Text provided —
============================================================

Theme 1: The CoP: establishing a community of informed and enabled VCFSE staff
The CoP brought a community dimension to CAGH that was widely held to have added value, with seven CoP sessions held over the 18-month delivery period. VCFSE staff who attended CoP sessions reported many intangible benefits. These included fostering a sense of group identity among community members who shared common interests in finding out ways to address gambling harms. That the gambling harms domain was emergent and politically contentious appeared to be relevant as the CoP facilitated a sense, among some VCFSE staff, that they were part of a movement for change:
The CoP sessions . . . it feels like you’re part of a movement to change things. (Project report 11)
Community members said they were inspired by other projects and that it was both interesting and helpful to learn about what others were doing. For those VCFSE staff who experienced implementation challenges at a project level, moreover, it was reassuring to share these among community members during CoP sessions. This was important because, with so few organisations addressing gambling harms locally, it could be isolating and lonely for new entrant organisations:
It kind of relaxes everyone . . . It’s very reassuring . . . to hear that the same successes are there [and] the same barriers are there. (VPS4)
A more tangible benefit of the CoP was its impact on the awareness and understanding of gambling harms among VCFSE staff, many of whom were new to the domain. A needs assessment document, which combined statistical data with LE perspectives, was produced by commissioner-facilitators and discussed among the community, with some VCFSE projects referencing findings in project resources. The community also decided to invite people with LE to discuss their experiences of gambling harms and advise on how to talk about these and the people who suffer them. Issues with the labels of the ‘problem gambler’ and ‘responsible gambler’ were discussed. A VCFSE staff member welcomed these LE-led discussions on gambling harms narratives because they had been nervous entering the domain:
That’s something that I was very nervous about. When I first started . . . I was quite cautious of not wanting to offend people and getting it right. And there’s such a conflict in terms of what the right words are. (VPS8)
The VCFSE staff member adapted their language, based on what was discussed in CoP sessions:
Across all of my work, I would say, ‘gambling harms’ in every context. So ‘affected by gambling harm, either through addiction or as an affected other’: that’s how I would phrase it. (VPS8)

============================================================

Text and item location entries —

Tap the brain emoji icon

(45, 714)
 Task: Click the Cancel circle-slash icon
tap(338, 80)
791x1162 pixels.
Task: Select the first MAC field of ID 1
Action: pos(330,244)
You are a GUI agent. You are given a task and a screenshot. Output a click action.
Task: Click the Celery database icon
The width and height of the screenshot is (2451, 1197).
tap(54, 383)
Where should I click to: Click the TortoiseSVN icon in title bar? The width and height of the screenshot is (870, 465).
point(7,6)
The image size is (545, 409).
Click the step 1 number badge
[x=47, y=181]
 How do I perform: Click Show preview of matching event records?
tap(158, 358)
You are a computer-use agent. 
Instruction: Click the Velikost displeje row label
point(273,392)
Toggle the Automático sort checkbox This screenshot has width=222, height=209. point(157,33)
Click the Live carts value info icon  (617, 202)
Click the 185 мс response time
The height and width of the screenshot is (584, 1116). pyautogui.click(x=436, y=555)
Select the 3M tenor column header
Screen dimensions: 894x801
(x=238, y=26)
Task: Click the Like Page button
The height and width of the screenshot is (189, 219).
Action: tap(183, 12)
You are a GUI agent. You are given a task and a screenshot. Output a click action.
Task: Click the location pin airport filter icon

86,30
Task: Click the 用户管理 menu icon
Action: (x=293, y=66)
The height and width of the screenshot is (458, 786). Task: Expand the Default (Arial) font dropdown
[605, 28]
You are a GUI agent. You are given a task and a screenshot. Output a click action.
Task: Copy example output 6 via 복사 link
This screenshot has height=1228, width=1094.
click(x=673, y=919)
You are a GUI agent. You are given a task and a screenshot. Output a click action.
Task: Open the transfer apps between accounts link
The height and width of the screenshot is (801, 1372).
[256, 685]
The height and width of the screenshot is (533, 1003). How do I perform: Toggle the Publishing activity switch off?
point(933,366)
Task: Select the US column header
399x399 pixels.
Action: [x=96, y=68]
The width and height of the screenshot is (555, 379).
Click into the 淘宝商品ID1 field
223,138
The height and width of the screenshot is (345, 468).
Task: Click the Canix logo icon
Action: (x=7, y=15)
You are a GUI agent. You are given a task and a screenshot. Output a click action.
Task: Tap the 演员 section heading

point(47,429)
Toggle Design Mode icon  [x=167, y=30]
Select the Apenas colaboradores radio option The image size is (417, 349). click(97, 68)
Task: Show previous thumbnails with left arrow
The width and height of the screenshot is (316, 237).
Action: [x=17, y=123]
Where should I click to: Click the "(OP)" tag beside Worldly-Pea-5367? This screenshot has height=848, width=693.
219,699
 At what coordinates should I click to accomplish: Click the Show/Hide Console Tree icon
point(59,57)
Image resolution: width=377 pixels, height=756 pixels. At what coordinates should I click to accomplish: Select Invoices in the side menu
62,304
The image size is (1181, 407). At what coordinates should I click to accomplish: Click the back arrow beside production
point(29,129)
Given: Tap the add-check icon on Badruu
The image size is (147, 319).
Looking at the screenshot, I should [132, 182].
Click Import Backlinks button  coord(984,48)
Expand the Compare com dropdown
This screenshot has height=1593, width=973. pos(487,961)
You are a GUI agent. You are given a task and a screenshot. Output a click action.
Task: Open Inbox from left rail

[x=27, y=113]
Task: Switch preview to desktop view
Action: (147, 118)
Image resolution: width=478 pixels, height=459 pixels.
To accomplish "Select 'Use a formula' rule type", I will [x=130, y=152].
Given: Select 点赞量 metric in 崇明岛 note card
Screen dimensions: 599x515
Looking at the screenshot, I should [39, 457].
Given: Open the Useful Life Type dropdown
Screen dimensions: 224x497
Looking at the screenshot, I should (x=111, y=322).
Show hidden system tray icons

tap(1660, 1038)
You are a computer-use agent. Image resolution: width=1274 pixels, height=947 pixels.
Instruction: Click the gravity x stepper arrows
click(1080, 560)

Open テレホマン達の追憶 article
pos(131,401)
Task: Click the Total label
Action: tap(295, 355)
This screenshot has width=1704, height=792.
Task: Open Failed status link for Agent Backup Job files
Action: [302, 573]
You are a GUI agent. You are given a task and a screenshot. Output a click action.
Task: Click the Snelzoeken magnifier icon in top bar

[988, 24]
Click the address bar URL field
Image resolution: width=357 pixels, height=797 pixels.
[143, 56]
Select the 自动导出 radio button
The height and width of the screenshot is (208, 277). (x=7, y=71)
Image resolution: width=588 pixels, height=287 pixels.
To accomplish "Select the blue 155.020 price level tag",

============================================================

Problem —
Rewrite the passage on the community of practice from "Theme 1: The" to "(Project report 11)", inclusive, replacing every "movement" with "campaign".

Response —
Theme 1: The CoP: establishing a community of informed and enabled VCFSE staff
The CoP brought a community dimension to CAGH that was widely held to have added value, with seven CoP sessions held over the 18-month delivery period. VCFSE staff who attended CoP sessions reported many intangible benefits. These included fostering a sense of group identity among community members who shared common interests in finding out ways to address gambling harms. That the gambling harms domain was emergent and politically contentious appeared to be relevant as the CoP facilitated a sense, among some VCFSE staff, that they were part of a campaign for change:
The CoP sessions . . . it feels like you’re part of a campaign to change things. (Project report 11)